Made the earth tremble and the sun afraid

To look upon his agony—the heart

Of a lost world’s Redeemer—overflowed,

Touched by a mourner’s sorrow! Jesus wept!”

This is what Lowell called “inspiration and water.” Alfred de Vigny, a fine spirit and good poet, has tried the same thing in French and succeeded little, if at all, better than the Yankee collegian. The inadequacy of Willis’s Scripture renderings is made more apparent by the fact that his blank verse is not a good vehicle for strong feeling. It is correct and flowing, sometimes musical, but seldom energetic. It favored his tendency to diffuseness and it often degenerates into a kind of accentless oratio soluta, which is only verse because it scans, and only blank verse because it does not rhyme.

Upon the whole the most genuine expression of Willis’s talent in this early volume was in the piece entitled “Better Moments,” which remains one of his best, because one of his most spontaneous poems.

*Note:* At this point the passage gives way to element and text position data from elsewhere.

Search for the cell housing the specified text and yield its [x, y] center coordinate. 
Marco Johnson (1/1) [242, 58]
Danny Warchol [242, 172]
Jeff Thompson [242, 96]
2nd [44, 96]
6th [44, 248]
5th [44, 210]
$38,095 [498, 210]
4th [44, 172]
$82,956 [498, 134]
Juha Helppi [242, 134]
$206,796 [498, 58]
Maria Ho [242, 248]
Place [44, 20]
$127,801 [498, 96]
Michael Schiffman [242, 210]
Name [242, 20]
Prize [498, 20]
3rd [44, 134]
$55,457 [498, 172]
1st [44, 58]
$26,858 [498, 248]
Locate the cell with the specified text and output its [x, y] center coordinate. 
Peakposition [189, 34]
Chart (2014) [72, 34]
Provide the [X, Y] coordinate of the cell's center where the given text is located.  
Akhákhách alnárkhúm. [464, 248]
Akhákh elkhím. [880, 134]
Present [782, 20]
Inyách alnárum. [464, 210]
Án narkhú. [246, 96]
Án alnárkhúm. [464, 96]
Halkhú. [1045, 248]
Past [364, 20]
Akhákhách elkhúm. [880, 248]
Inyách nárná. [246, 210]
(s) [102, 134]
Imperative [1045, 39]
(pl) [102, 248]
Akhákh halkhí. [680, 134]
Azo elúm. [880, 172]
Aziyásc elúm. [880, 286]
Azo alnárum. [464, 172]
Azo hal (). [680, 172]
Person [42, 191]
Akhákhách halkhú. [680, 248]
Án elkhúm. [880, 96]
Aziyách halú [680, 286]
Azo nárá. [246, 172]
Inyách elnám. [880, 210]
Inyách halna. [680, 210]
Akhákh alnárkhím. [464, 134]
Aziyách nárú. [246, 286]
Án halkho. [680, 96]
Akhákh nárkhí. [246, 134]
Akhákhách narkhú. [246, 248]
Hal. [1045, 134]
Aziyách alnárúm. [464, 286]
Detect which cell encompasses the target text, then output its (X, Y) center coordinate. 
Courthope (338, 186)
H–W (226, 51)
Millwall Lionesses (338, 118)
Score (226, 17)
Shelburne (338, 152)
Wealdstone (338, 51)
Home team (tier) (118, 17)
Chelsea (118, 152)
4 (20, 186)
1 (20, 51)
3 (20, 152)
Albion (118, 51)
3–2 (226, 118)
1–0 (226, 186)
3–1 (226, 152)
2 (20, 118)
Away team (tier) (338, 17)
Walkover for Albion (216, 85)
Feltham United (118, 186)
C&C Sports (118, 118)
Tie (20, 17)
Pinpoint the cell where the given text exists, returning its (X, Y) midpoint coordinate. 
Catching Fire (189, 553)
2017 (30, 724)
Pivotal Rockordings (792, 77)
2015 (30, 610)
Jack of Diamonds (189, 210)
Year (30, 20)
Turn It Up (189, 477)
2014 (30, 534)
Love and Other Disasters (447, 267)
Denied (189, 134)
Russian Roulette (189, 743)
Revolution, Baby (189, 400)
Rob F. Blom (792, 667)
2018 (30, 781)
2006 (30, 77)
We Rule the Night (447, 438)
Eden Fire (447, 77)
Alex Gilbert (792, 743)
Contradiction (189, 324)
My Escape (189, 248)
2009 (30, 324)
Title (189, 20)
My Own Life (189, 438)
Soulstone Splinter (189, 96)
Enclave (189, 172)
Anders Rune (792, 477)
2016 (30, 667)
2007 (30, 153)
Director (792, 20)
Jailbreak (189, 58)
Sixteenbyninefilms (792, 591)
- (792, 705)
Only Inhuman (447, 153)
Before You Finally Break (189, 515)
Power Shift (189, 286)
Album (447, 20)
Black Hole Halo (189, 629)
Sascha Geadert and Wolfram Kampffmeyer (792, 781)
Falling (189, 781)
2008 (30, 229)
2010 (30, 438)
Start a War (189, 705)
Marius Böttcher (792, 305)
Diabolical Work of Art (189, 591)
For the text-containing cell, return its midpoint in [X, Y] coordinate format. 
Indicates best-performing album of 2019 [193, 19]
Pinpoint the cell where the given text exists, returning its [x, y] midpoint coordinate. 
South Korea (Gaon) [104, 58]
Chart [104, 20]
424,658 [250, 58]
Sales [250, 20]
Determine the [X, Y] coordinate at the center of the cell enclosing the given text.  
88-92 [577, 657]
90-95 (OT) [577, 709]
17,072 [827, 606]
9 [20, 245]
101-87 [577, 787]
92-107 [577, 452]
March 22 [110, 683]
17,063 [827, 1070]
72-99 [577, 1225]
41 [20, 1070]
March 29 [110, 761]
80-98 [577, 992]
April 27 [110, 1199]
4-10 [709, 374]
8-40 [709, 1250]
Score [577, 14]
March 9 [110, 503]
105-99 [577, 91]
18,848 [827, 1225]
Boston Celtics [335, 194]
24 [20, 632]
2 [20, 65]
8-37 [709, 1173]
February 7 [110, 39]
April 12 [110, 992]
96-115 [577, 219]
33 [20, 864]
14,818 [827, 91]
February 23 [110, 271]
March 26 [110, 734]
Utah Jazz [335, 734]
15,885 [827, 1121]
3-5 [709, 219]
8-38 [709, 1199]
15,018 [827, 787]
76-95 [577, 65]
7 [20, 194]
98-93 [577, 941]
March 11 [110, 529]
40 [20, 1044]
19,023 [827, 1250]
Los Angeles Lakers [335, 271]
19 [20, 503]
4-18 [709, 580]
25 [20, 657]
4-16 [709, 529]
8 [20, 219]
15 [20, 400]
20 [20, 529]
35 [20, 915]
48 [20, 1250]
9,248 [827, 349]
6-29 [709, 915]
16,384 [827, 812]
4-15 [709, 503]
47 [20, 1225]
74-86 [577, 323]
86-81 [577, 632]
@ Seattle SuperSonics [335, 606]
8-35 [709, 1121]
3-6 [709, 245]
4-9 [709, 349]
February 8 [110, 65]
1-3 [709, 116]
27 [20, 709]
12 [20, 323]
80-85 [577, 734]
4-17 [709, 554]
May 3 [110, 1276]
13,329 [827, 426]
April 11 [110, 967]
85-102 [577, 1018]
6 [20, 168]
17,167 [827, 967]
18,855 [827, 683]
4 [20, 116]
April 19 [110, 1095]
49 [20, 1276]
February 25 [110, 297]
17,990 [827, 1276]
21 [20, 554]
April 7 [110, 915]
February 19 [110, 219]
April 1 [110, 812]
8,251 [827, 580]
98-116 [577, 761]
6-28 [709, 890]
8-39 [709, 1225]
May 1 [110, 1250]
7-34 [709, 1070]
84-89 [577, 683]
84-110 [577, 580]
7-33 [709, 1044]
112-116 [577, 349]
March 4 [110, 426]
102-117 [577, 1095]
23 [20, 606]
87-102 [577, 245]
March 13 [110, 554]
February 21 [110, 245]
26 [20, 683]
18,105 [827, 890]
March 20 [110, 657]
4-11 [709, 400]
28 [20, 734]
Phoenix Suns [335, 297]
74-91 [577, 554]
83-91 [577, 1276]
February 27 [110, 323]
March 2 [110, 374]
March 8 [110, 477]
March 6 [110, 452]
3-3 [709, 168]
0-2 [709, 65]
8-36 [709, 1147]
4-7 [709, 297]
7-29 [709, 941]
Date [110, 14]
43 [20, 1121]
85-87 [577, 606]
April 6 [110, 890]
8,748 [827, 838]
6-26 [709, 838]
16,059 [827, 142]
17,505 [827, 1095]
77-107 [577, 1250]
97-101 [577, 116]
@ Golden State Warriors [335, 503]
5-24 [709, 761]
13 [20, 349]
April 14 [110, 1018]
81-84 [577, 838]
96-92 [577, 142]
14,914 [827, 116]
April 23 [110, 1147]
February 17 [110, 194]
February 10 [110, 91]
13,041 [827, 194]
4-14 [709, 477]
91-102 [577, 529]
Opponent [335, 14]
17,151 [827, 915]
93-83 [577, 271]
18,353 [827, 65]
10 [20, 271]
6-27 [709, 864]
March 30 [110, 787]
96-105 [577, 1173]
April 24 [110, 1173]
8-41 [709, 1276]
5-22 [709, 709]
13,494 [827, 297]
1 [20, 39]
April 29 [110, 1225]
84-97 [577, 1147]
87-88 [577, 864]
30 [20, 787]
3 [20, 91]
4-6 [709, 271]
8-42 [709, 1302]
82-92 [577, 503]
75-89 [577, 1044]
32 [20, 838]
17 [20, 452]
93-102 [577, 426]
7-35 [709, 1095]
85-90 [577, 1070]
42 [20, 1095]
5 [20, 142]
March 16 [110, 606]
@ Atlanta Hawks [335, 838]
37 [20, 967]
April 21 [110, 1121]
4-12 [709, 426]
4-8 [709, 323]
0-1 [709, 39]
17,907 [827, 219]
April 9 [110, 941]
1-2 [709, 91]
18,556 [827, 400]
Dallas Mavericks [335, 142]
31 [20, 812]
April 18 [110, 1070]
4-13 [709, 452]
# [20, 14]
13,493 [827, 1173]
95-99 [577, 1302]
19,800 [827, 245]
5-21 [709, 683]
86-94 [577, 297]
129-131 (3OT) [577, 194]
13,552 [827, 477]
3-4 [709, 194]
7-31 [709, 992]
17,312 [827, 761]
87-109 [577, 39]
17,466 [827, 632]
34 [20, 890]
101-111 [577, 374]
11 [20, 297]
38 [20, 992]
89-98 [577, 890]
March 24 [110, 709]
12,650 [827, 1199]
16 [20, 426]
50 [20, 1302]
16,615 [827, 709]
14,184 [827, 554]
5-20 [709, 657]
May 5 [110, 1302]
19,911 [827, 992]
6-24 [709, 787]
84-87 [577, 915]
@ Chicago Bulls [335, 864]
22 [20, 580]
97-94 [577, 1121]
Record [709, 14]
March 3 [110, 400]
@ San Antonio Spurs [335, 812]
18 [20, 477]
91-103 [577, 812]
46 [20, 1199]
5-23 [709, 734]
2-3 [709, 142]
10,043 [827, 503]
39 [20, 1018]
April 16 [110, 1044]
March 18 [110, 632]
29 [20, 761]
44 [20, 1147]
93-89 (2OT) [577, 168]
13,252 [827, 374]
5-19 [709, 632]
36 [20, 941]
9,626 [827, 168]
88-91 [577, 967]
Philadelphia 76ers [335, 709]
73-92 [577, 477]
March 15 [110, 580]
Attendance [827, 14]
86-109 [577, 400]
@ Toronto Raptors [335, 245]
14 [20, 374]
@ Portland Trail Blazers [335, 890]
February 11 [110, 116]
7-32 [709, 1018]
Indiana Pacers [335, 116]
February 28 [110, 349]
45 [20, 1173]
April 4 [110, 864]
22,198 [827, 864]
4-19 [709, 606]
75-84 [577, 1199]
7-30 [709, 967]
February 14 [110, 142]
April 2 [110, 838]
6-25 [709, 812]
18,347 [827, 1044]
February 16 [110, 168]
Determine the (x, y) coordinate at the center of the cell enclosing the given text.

It makes one realize the startling growth of the United States in the last fifty years, to remember that Willis had already won a “national reputation” by his poetry when he left college. The air was much thinner then, American literature much scantier, the population so small and so comparatively homogeneous, that the suffrages of a few hundreds of readers in New York, Boston, New Haven, and Philadelphia, and the praises of a few dozen journals were enough to bestow fame. What undergraduate nowadays, however clever or precocious, could hope to make his voice heard beyond the limits of the college yard?

It remains only to mention that the presence in New Haven of the two poets Percival and Hillhouse, when Willis was a student there, was not without influence on his literary development. Percival went to West Point as Professor of Chemistry in 1824 and did not come back to New Haven until 1827, but Hillhouse resided constantly at his beautiful home in the outskirts of the city, “Sachem’s Wood.” His Master’s Oration, “The Education of a Poet,” and his Phi Beta Kappa poem, “The Judgment,” had given him great fame in the university as an orator and poet. “‘Hadad’ was published in 1825,” wrote Willis, “during my second year in college, and to me it was the opening of a new heaven of imagination. The leading characters possessed me for months, and the bright, clear, harmonious language was, for a long time, constantly in my ears.” Of its author he said, “In no part of the world have I seen a man of more distinguished mien.… Though my acquaintance with him was slight, he confided to me, in a casual conversation, the plan of a series of dramas, different from all he had attempted, upon which he designed to work with the first mood and leisure he could command.”